Collection entries:
========
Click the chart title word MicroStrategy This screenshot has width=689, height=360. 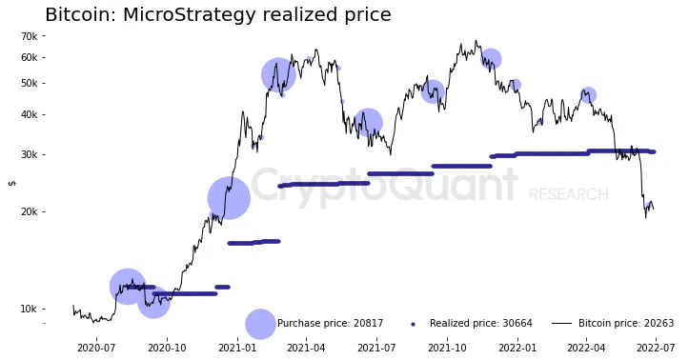point(188,15)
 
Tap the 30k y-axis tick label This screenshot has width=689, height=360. point(30,154)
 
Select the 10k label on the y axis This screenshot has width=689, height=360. point(30,310)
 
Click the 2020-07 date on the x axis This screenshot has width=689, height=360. point(96,348)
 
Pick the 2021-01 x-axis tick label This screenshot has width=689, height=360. point(237,348)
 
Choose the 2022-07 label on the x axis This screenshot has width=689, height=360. point(656,348)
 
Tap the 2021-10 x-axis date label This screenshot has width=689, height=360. point(447,348)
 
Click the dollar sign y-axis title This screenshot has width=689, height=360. point(12,183)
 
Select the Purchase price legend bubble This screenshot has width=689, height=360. point(260,324)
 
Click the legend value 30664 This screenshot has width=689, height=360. point(517,324)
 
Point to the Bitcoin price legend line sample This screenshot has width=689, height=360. point(561,324)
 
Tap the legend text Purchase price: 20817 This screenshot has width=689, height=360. point(331,324)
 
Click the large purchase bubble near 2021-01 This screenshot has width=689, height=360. point(229,198)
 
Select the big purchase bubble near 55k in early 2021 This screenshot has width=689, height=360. point(278,74)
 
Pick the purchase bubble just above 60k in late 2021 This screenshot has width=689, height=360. point(491,58)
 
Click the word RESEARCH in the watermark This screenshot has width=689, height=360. point(569,194)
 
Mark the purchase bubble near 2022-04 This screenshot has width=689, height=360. point(588,95)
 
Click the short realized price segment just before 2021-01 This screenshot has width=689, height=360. point(222,287)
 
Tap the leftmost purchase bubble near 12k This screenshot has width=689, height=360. point(128,287)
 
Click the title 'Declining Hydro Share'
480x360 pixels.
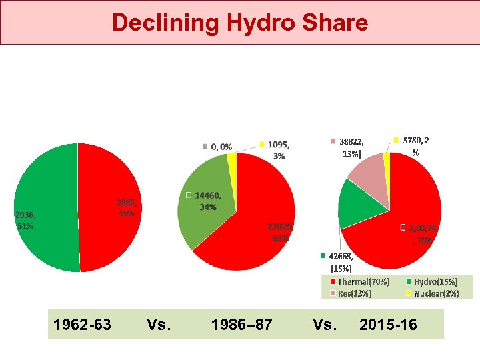click(239, 23)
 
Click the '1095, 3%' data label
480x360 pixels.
click(278, 150)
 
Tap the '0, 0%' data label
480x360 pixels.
click(221, 146)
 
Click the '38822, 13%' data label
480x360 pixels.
click(351, 147)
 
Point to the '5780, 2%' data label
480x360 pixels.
click(415, 146)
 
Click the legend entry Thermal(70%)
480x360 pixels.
click(363, 282)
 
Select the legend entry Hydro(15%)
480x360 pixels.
click(435, 282)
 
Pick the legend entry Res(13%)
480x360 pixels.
click(355, 293)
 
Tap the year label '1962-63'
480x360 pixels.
click(83, 325)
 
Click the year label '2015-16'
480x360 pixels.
click(388, 325)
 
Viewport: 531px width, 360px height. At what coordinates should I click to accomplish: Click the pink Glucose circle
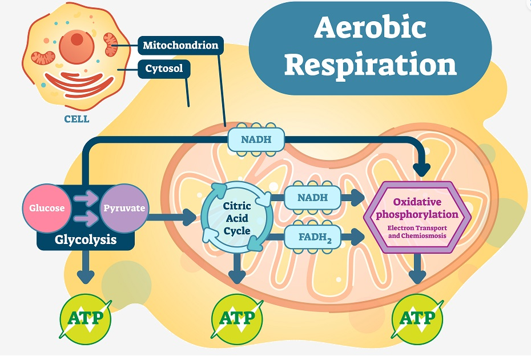(47, 208)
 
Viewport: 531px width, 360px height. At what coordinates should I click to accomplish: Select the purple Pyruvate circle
(124, 208)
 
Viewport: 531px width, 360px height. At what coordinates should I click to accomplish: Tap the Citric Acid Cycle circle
(237, 218)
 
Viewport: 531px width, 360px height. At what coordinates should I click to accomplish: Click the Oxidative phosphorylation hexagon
(417, 218)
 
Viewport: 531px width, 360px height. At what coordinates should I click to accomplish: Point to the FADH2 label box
(312, 237)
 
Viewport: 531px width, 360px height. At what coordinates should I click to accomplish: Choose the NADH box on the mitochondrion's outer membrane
(256, 139)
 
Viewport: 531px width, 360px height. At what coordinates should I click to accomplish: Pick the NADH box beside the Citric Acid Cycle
(312, 197)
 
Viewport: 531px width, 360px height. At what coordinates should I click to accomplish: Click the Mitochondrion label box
(180, 45)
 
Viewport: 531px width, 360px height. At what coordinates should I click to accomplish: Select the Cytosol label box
(164, 69)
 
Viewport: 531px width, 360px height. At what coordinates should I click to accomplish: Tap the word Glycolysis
(86, 239)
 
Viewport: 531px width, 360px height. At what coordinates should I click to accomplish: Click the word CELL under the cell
(77, 119)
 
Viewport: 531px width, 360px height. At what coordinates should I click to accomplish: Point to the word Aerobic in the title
(370, 27)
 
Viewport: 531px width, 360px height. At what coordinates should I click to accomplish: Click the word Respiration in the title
(371, 65)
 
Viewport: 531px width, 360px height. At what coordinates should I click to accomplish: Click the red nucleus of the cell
(77, 46)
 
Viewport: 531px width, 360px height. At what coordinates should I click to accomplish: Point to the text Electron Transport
(417, 228)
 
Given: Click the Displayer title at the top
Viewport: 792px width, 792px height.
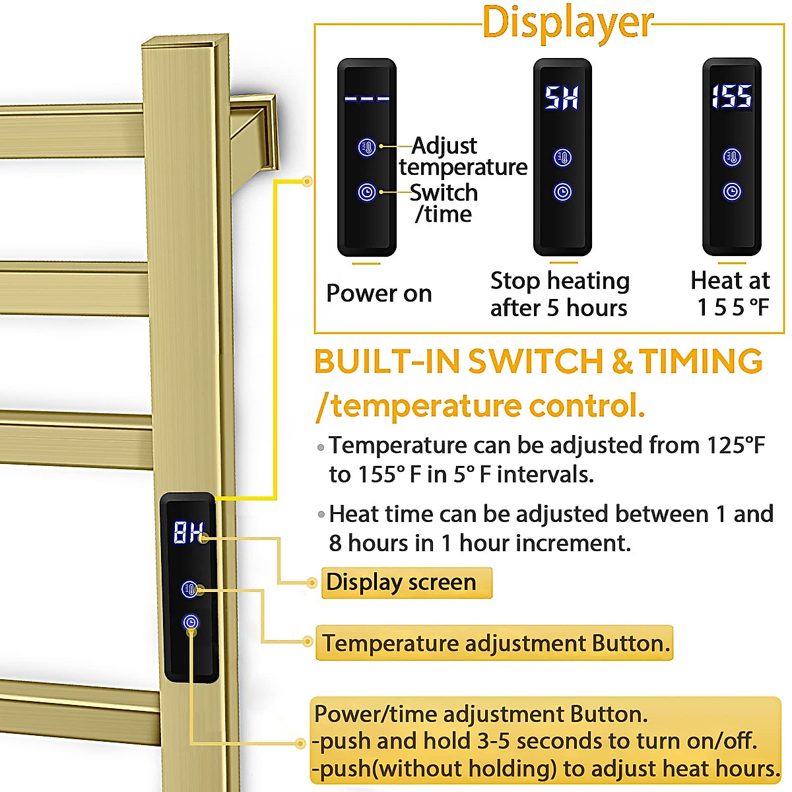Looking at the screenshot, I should click(568, 22).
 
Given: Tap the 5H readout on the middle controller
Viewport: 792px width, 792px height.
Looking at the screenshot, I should click(562, 98).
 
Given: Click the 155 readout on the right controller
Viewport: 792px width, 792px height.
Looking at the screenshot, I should click(731, 97).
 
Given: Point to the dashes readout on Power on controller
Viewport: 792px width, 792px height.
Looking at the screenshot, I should click(367, 99).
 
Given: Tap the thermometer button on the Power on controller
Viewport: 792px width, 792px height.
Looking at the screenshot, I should click(367, 147).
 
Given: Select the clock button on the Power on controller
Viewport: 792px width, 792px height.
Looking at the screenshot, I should click(367, 192).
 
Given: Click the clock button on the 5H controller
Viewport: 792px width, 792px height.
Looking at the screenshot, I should click(562, 192).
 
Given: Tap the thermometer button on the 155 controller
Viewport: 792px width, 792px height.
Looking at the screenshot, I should click(732, 157).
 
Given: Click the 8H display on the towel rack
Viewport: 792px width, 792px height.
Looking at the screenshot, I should click(188, 532).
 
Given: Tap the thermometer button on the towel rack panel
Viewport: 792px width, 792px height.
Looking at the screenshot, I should click(190, 589).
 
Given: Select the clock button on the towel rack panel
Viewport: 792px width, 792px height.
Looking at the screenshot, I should click(191, 622).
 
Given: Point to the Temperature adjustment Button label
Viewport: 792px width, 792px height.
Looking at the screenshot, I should click(495, 643).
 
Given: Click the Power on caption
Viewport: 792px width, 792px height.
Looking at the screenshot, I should click(379, 293).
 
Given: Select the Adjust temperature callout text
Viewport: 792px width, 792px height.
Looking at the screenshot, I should click(462, 156).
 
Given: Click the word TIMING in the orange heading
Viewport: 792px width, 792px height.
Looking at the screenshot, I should click(700, 362).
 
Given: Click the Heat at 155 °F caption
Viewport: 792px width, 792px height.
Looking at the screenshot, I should click(731, 294).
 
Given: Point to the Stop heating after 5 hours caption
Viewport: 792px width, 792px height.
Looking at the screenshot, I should click(560, 294).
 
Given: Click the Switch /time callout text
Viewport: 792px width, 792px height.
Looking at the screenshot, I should click(443, 203).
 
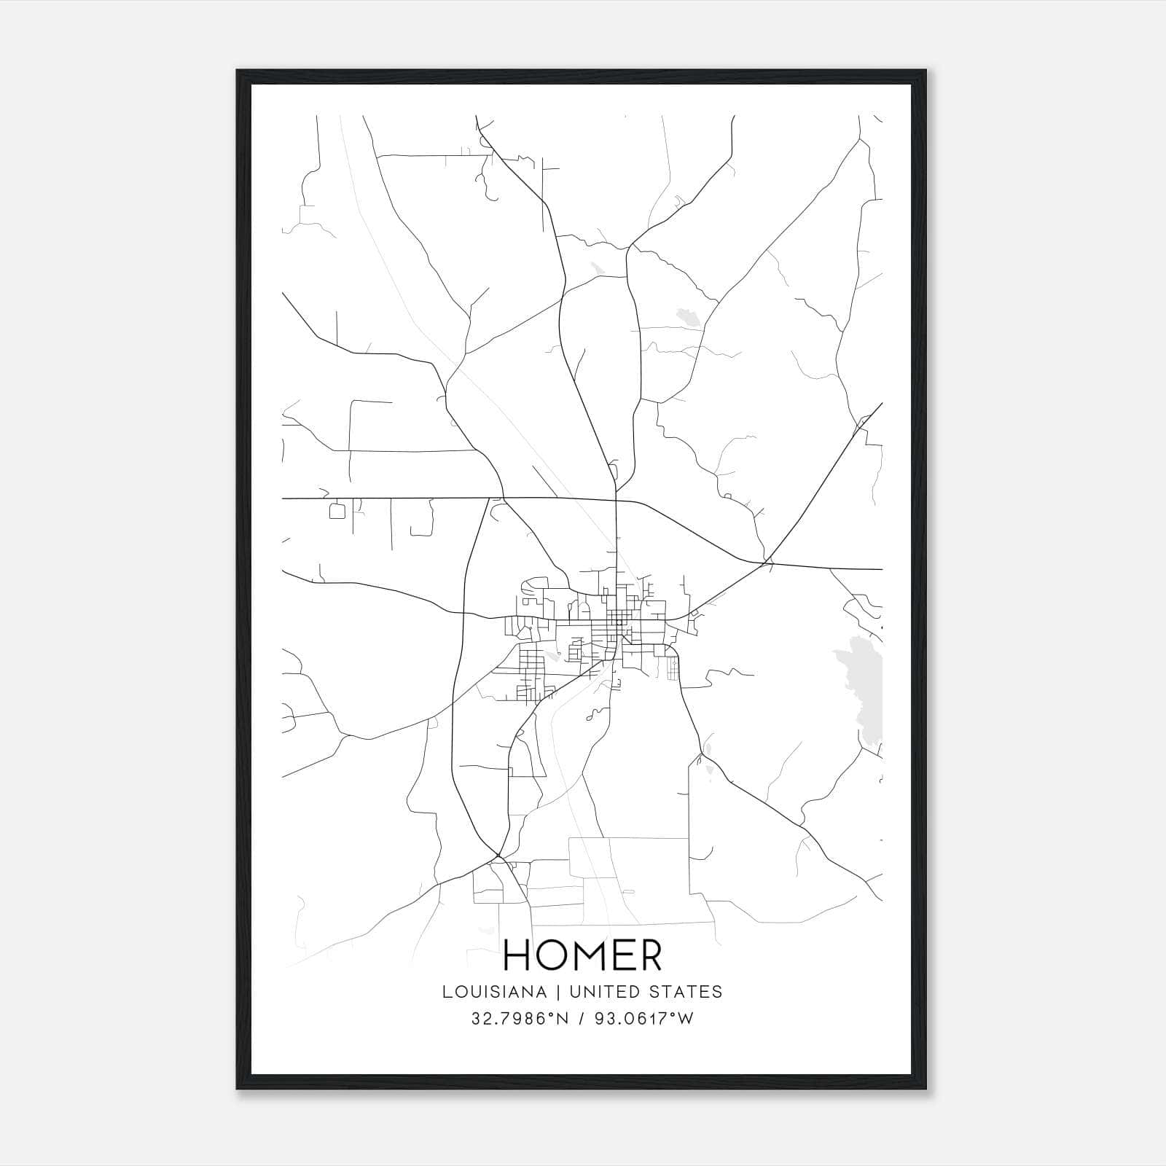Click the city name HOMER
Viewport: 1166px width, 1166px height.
click(x=582, y=955)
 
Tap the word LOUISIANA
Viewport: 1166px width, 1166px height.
click(x=493, y=992)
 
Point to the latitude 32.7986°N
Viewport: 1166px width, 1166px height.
click(x=519, y=1019)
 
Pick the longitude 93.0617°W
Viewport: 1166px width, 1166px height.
click(x=644, y=1019)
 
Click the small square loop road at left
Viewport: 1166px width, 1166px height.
click(x=337, y=511)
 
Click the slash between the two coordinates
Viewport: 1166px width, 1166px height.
click(x=581, y=1019)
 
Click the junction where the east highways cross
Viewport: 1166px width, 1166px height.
click(x=767, y=562)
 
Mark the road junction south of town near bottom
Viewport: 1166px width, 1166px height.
click(x=498, y=855)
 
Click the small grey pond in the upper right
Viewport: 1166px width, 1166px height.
click(x=686, y=316)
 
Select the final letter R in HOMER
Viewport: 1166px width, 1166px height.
click(x=649, y=955)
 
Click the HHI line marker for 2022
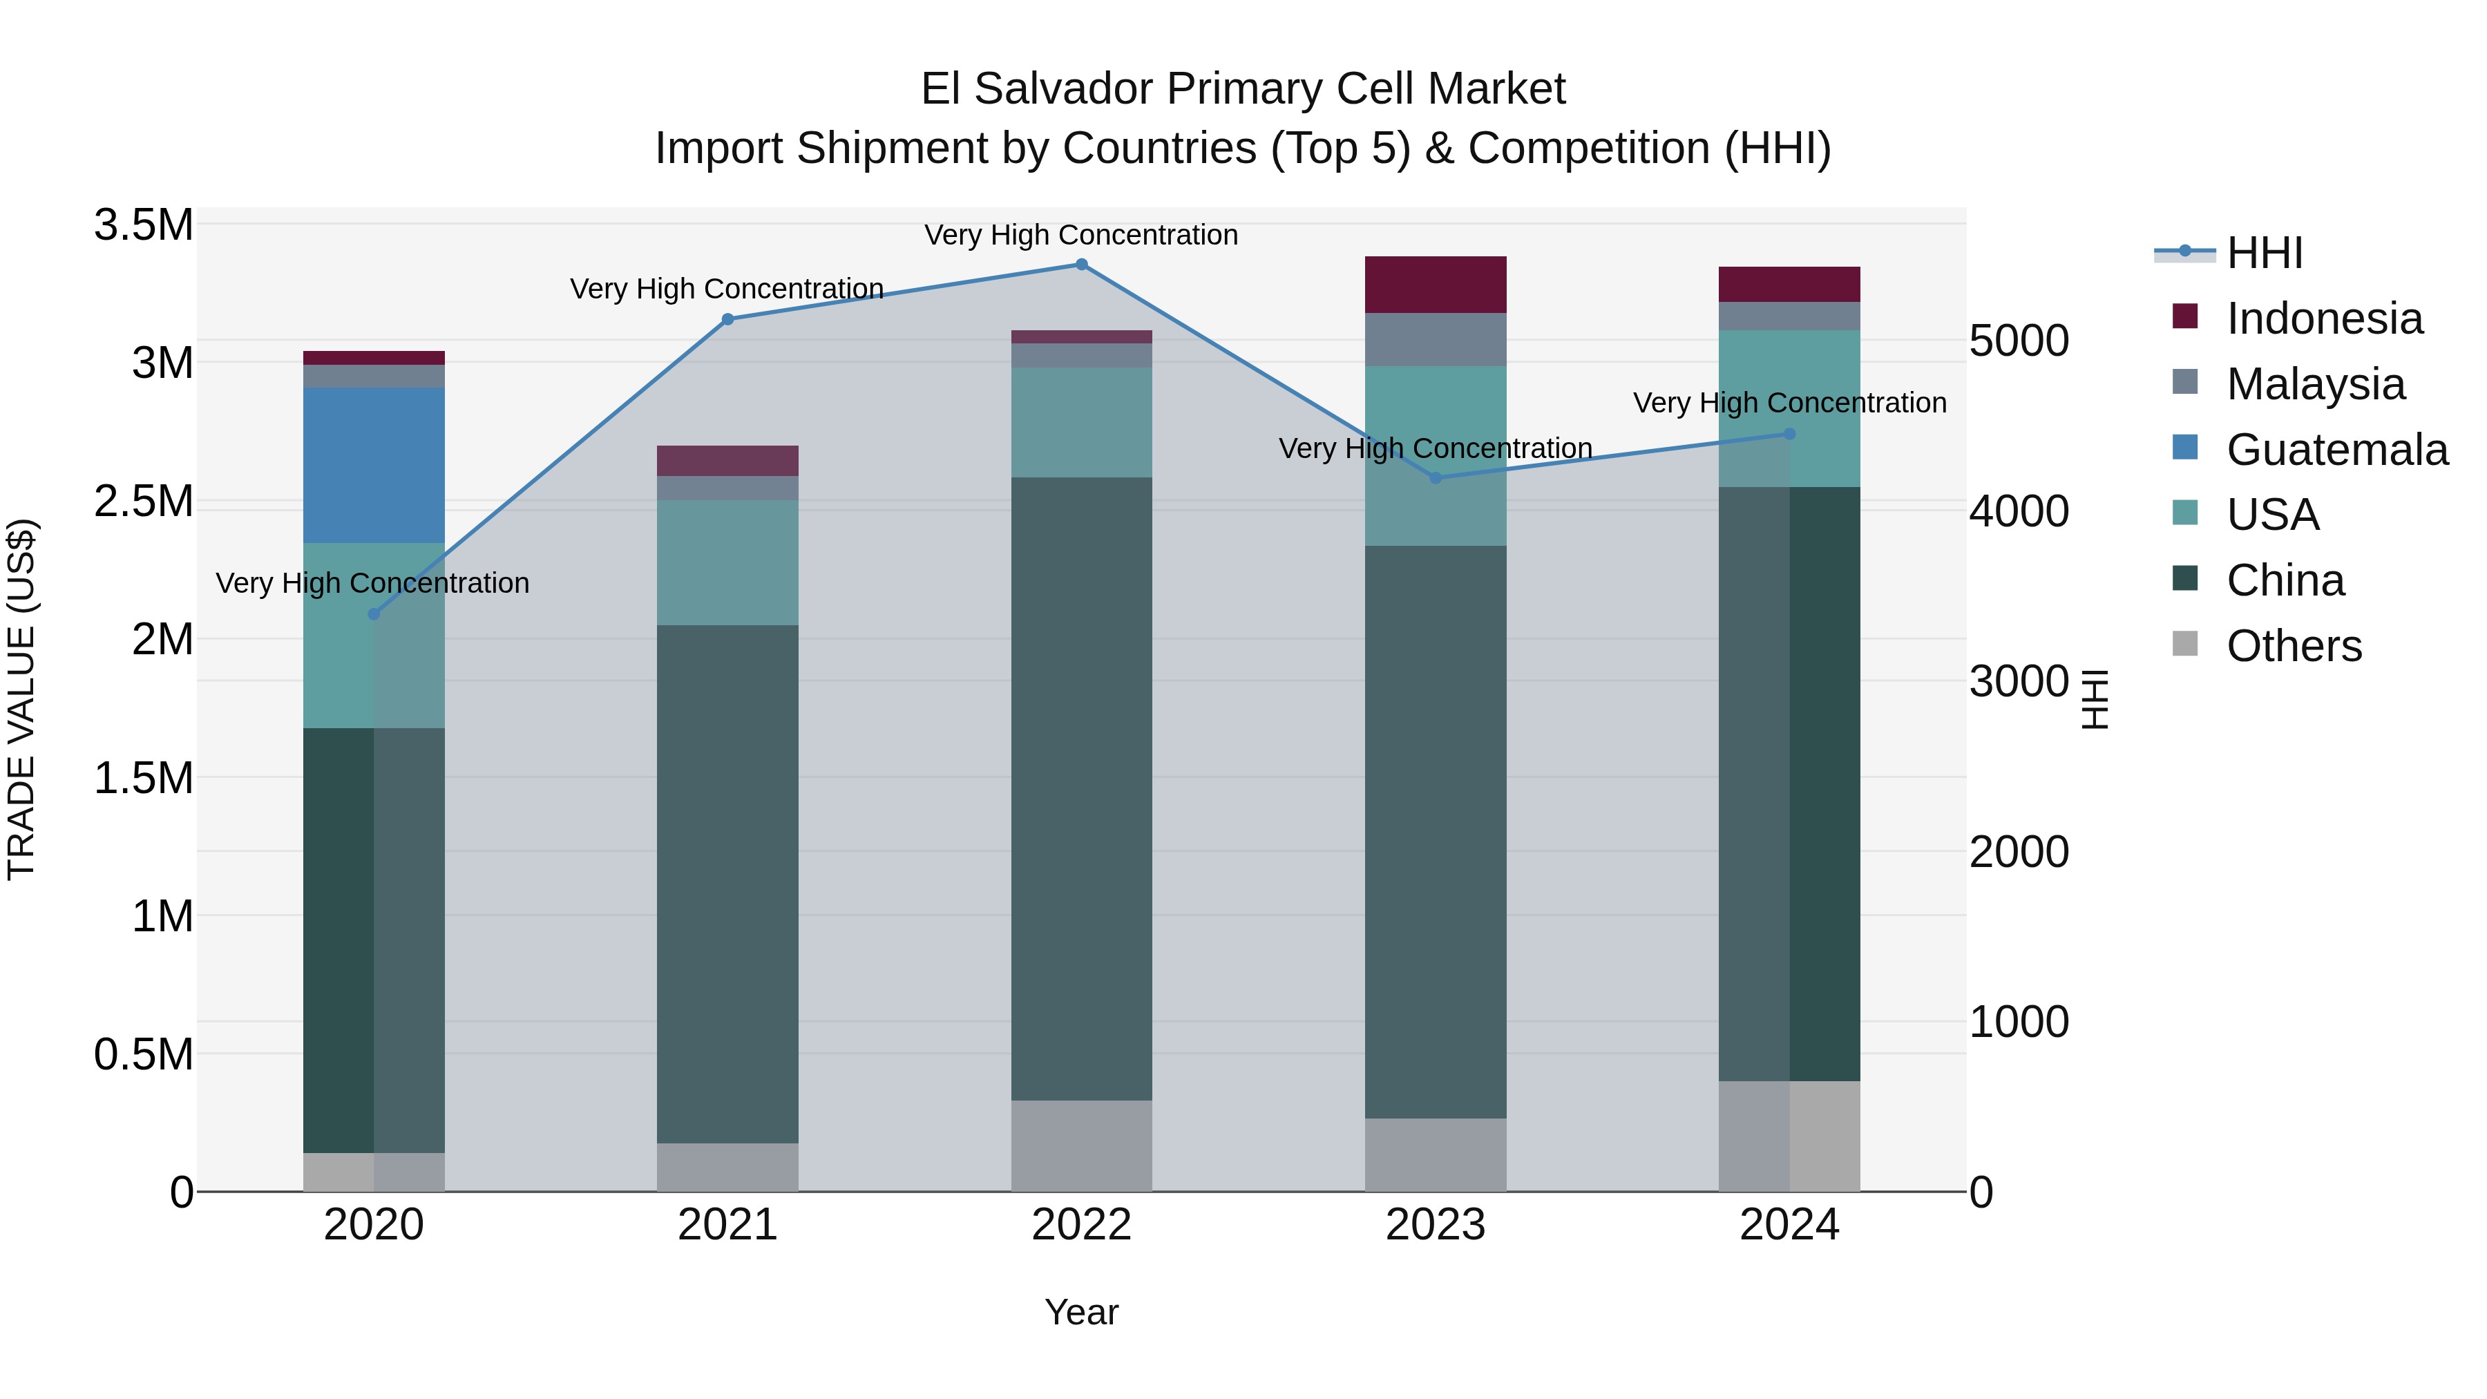(1081, 265)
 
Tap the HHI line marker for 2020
(374, 614)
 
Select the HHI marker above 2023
(1435, 478)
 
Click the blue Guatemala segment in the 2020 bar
(374, 466)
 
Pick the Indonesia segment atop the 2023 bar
(1435, 285)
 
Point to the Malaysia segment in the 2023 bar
(1435, 340)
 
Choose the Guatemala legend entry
(2336, 450)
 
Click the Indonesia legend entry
(2324, 318)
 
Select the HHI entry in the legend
(2264, 253)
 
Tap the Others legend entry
(2293, 646)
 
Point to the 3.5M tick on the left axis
(144, 225)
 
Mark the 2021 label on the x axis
(728, 1225)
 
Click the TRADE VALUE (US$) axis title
(21, 699)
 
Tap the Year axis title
(1081, 1312)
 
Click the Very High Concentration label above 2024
(1789, 403)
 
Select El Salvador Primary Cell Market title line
(1243, 89)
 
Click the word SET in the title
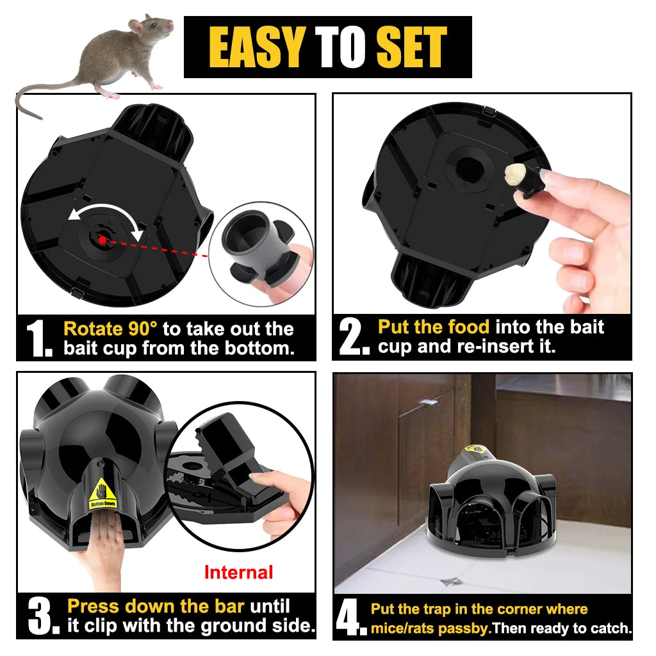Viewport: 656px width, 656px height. (x=411, y=47)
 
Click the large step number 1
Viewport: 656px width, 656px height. (x=38, y=339)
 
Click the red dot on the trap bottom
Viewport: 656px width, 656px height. (x=102, y=240)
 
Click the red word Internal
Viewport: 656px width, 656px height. (x=238, y=572)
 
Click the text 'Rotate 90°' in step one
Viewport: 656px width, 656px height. (x=110, y=329)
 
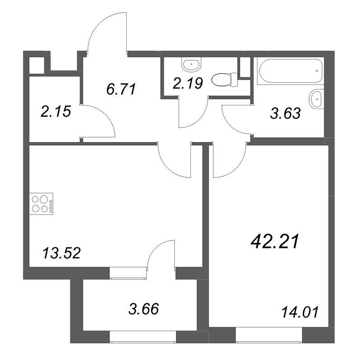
========
Task goal -
Turn the rows from the line containing "Pick the Indonesia segment atop the 2023 bar" through the end of the rows into a Markdown table with the columns No. and Line, skipping blank lines and leaving out the pictures.

Task solution -
| No. | Line |
|---|---|
| 1 | Pick the Indonesia segment atop the 2023 bar |
| 2 | (1435, 285) |
| 3 | Point to the Malaysia segment in the 2023 bar |
| 4 | (1435, 340) |
| 5 | Choose the Guatemala legend entry |
| 6 | (2336, 450) |
| 7 | Click the Indonesia legend entry |
| 8 | (2324, 318) |
| 9 | Select the HHI entry in the legend |
| 10 | (2264, 253) |
| 11 | Tap the Others legend entry |
| 12 | (2293, 646) |
| 13 | Point to the 3.5M tick on the left axis |
| 14 | (144, 225) |
| 15 | Mark the 2021 label on the x axis |
| 16 | (728, 1225) |
| 17 | Click the TRADE VALUE (US$) axis title |
| 18 | (21, 699) |
| 19 | Tap the Year axis title |
| 20 | (1081, 1312) |
| 21 | Click the Very High Concentration label above 2024 |
| 22 | (1789, 403) |
| 23 | Select El Salvador Primary Cell Market title line |
| 24 | (1243, 89) |
| 25 | Click the word SET in the title |
| 26 | Viewport: 656px width, 656px height. (x=411, y=47) |
| 27 | Click the large step number 1 |
| 28 | Viewport: 656px width, 656px height. (x=38, y=339) |
| 29 | Click the red dot on the trap bottom |
| 30 | Viewport: 656px width, 656px height. (x=102, y=240) |
| 31 | Click the red word Internal |
| 32 | Viewport: 656px width, 656px height. (x=238, y=572) |
| 33 | Click the text 'Rotate 90°' in step one |
| 34 | Viewport: 656px width, 656px height. (x=110, y=329) |